- Interactive map of Ballentine, South Carolina
- Country: United States
- State: South Carolina
- County: Richland

Area
- • Land: 2.2 sq mi (5.6 km^{2})
- Time zone: UTC-5 (EST)
- • Summer (DST): UTC-4 (EDT)
- ZIP code: 29002

= Ballentine, South Carolina =

Ballentine is an unincorporated community in Richland County, South Carolina, United States. It is part of the Columbia, South Carolina metropolitan area.

== 2020 census ==

Ballentine racial composition
| Race | Num. | Perc. |
|---|---|---|
| White (non-Hispanic) | 6,876 | 84.78% |
| Black or African American (non-Hispanic) | 464 | 5.72% |
| Native American | 8 | 0.1% |
| Asian | 214 | 2.64% |
| Pacific Islander | 3 | 0.04% |
| Other/Mixed | 294 | 3.63% |
| Hispanic or Latino | 251 | 3.09% |

As of the 2020 United States census, there were 8,110 people, 2,495 households, and 1,909 families residing in the CDP.

==History==
The community was named after the Ballentine family of pioneer settlers.

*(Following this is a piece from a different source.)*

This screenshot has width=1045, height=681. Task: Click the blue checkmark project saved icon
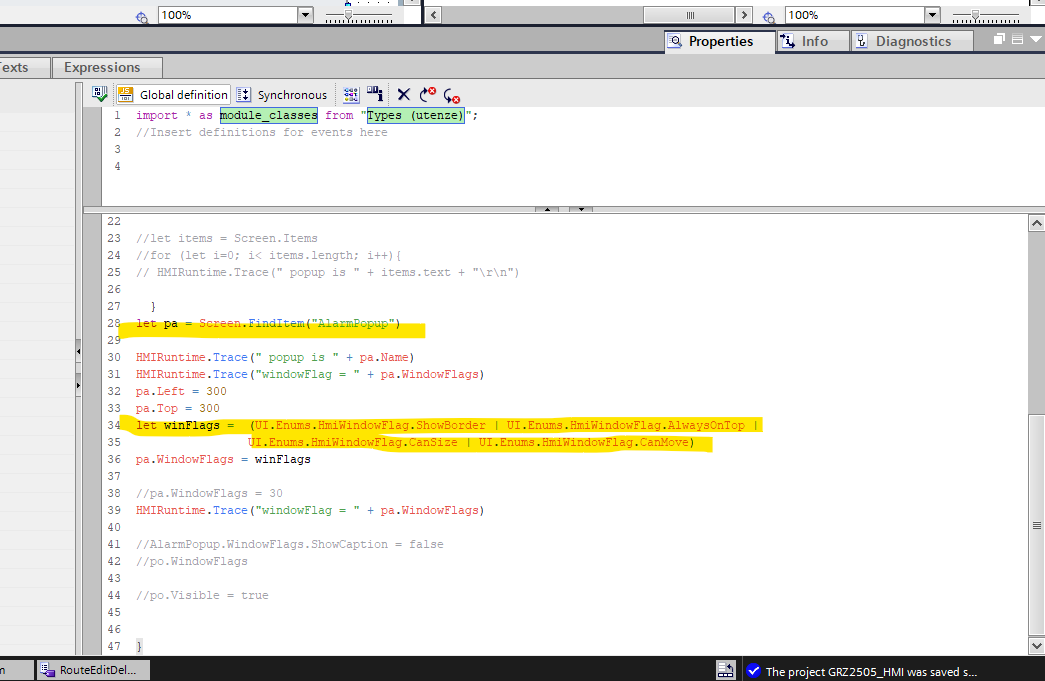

In 1925, Ballentine had 50 inhabitants.

There have been unsuccessful attempts to incorporate Ballentine as a town.

The John Jacob Calhoun Koon Farmstead was added to the National Register of Historic Places in 1986.

==Education==
Public education in Ballentine is administered by Lexington & Richland County School District Five, which operates Ballentine Elementary School in the community.

Ballentine has a public library, a branch of the Richland County Library.